I believe that while/each should not be used unless you understand the subtlety of context coercion that keeps you from exiting the loop early (quick, why when you needed just the section should you *not* just grab $section in scalar context?), understanding that you only have one iterator for the hash (what bug can that lead to?), and being aware what manipulations you cannot do to the hash while you are iterating over it.
If you don't understand that clearly, or you do not wish to make sure that whoever works with the code understands this highly Perl-specific knowledge clearly, then it is much, much better to just use the foreach/keys method of iteration. (Honestly I have been avoiding having to explain certain aspects of context-coercion by careful selection of idioms, and I needed to double-check that your code as presented was always going to do the right thing...)

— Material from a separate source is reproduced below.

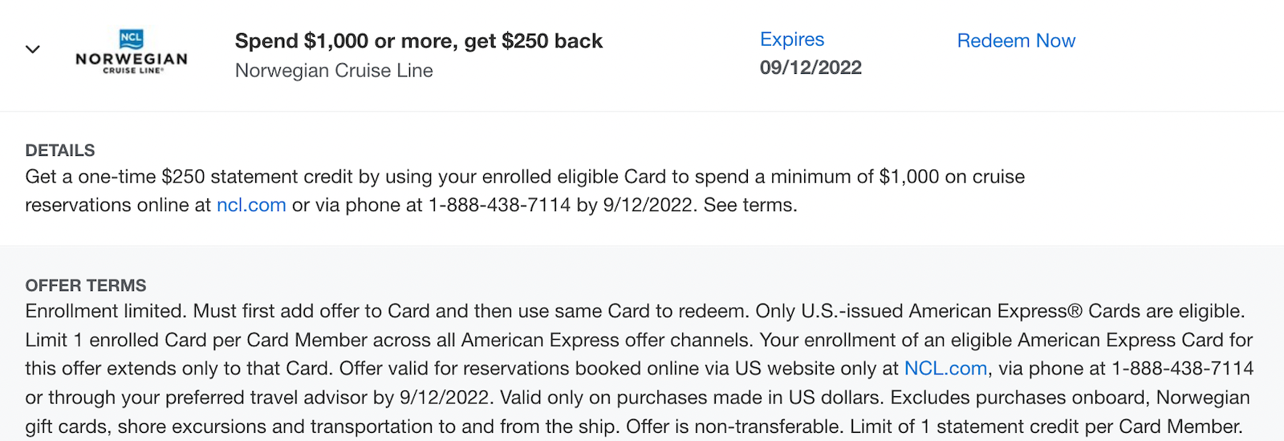Click the Expires label

click(792, 39)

Given that, I could work in a shop which used either idiom and be happy. But if you have people who use Perl only sometimes, and do lots with other languages, then I would suggest sticking with the foreach/keys method since there are fewer Perl-specific things that they have to remember to avoid getting burned in confusing ways.
| [reply] |
|
|
I agree entirely. I've been baffled by how many people either never think of each or even say they actively avoid it. Especially when you're doing several lines of work with each pair, I find the each form moderately to significantly less noisy.

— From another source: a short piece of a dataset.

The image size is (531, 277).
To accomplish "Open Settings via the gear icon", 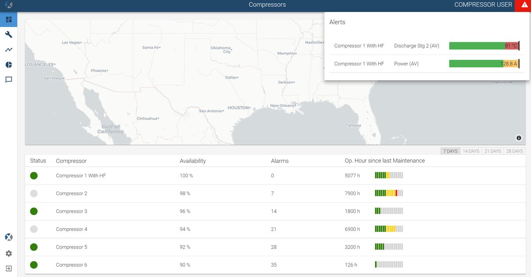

Although I'd've named $v1 something like $itemcount. :)
Makeshifts last the longest.
| [reply] |
|
|
Perhaps we should code up a generic solution.
(UNTESTED)
sub tree_paths
{
my $tree = shift; # assumes hashref
map
{
my $k = $_;
my $v = $tree->{$k};
ref $v
? map( [ $k, @$_ ], tree_paths( $v ) )
: [ $k, $v ]
}
keys %$tree
}
# now use it with the OP's $hash hashref
print "Count Section Item\n";
for (
sort {
$b->[2] <=> $a->[2] # count
or
$a->[0] cmp $b->[0] # section
or
$a->[1] cmp $b->[1] # item
} tree_paths($hash) )
{
my( $section, $item, $count ) = @$_;
printf "%5d %7s %7s\n", $count, $section, $item;
}
Or perhaps we'd like records with named members:
(UNTESTED)
sub tree_tuples
{
my( $tree, @names ) = @_;
my $name = shift @names;
map
{
my $k = $_;
my $v = $tree->{$k};
ref $v
? map( +{ $name => $k, %$_ }, tree_tuples( $v, @names ) )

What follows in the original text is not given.